We are going the wrong way!!!

Recently released 483 observation data from FDA for dietary supplement inspections show a troubling new trend in the retrograde direction.  Although it seems that the industry has finally got the message with identity testing of dietary ingredients (which has dropped to #9 on the top list for FY2017) there have been far more citations for failure to set proper specifications for finished products* than in any previous year. Other highly-cited observations are lack of written procedures for quality control and for product complaints.

Really folks – if you STILL need those basic SOPs and specifications created, please contact me!

CFR # Description # Observations
21 CFR 111.70(e)* Specifications – identity, purity, strength, composition 92
21 CFR 111.103 Written procedures – quality control operations 73
21 CFR 111.553 Written procedures – product complaint 63
21 CFR 111.75(c) Specifications met – verify; finished batch 61
21 CFR 111.205(a) Master manufacturing record – each batch 50
21 CFR 111.75(a)(2)(ii)(A) Component – qualify supplier 50
21 CFR 111.255(b) Batch record – complete 47
21 CFR 111.453 Written procedures – holding 46
21 CFR 111.75(a)(1)(i) Component – verify identity, dietary ingredient 45
21 CFR 111.70(b)(2) Specifications-component purity, strength, composition 44

FDA Disclaimer: These spreadsheets are not a comprehensive listing of all inspectional observations but represent the area of regulation and the number of times it was cited as an observation on an FDA Form 483 during inspections conducted by FDA and its representatives. Inspectional observations reflect data pulled from FDA’s electronic inspection tools. These tools are used to generate the FDA Form 483 when necessary. Not all FDA Form 483s are generated by these tools as some 483s are manually prepared.

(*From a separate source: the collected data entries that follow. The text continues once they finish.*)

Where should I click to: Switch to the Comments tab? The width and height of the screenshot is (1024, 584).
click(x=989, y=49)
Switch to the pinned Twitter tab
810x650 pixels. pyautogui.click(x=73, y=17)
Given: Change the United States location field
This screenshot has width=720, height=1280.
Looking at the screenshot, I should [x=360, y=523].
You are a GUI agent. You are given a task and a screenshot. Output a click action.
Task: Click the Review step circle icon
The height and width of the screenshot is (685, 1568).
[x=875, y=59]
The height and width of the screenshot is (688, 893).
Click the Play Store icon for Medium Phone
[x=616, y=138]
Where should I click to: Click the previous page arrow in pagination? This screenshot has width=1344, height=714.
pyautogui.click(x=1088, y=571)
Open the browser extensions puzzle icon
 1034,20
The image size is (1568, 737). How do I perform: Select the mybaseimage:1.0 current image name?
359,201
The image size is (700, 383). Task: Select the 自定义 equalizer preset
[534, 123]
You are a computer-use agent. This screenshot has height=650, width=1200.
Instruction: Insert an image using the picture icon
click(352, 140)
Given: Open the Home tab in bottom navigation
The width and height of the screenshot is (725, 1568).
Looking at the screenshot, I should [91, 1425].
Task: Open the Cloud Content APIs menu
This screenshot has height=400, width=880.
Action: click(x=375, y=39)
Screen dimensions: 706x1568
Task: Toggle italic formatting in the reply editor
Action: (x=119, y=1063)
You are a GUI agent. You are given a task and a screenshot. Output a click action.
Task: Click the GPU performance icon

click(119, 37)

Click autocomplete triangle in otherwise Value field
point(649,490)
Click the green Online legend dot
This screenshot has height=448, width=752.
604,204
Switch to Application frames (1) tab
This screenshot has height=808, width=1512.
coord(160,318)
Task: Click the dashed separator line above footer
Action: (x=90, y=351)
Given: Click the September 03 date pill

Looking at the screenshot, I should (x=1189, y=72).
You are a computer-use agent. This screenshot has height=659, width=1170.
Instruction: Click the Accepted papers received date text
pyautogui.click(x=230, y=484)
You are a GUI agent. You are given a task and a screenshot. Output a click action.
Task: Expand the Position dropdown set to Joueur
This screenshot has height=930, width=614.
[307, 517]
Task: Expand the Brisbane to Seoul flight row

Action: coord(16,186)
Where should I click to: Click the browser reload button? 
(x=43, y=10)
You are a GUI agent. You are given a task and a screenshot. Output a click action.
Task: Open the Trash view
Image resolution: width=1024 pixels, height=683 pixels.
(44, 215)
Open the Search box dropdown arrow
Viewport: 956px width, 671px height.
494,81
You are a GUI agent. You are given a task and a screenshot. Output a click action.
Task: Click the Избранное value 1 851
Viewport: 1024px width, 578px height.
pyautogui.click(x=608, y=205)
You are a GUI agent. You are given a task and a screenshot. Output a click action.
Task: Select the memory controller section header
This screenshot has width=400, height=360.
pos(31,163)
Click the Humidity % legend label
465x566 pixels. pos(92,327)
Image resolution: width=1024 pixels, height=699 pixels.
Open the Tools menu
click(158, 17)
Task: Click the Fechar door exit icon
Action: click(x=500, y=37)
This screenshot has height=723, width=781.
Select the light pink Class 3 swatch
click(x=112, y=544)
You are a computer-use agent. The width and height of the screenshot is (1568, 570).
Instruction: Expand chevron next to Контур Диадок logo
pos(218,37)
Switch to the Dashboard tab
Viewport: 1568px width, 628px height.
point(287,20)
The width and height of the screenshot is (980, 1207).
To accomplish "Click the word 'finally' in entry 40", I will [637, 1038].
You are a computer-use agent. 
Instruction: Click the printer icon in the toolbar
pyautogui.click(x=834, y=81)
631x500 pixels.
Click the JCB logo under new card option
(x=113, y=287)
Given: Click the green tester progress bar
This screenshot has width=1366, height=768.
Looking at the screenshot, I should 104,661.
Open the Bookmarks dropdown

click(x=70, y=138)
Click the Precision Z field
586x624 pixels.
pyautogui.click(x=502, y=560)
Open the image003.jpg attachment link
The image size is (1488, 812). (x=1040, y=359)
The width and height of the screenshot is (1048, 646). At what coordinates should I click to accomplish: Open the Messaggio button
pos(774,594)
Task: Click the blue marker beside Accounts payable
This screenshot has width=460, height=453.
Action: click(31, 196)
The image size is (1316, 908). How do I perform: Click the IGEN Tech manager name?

*21 CFR 111.70(e) For each dietary supplement that you manufacture you must establish product specifications for the identity, purity, strength, and composition of the finished batch of the dietary supplement, and for limits on those types of contamination that may adulterate, or that may lead to adulteration of, the finished batch of the dietary supplement to ensure the quality of the dietary supplement.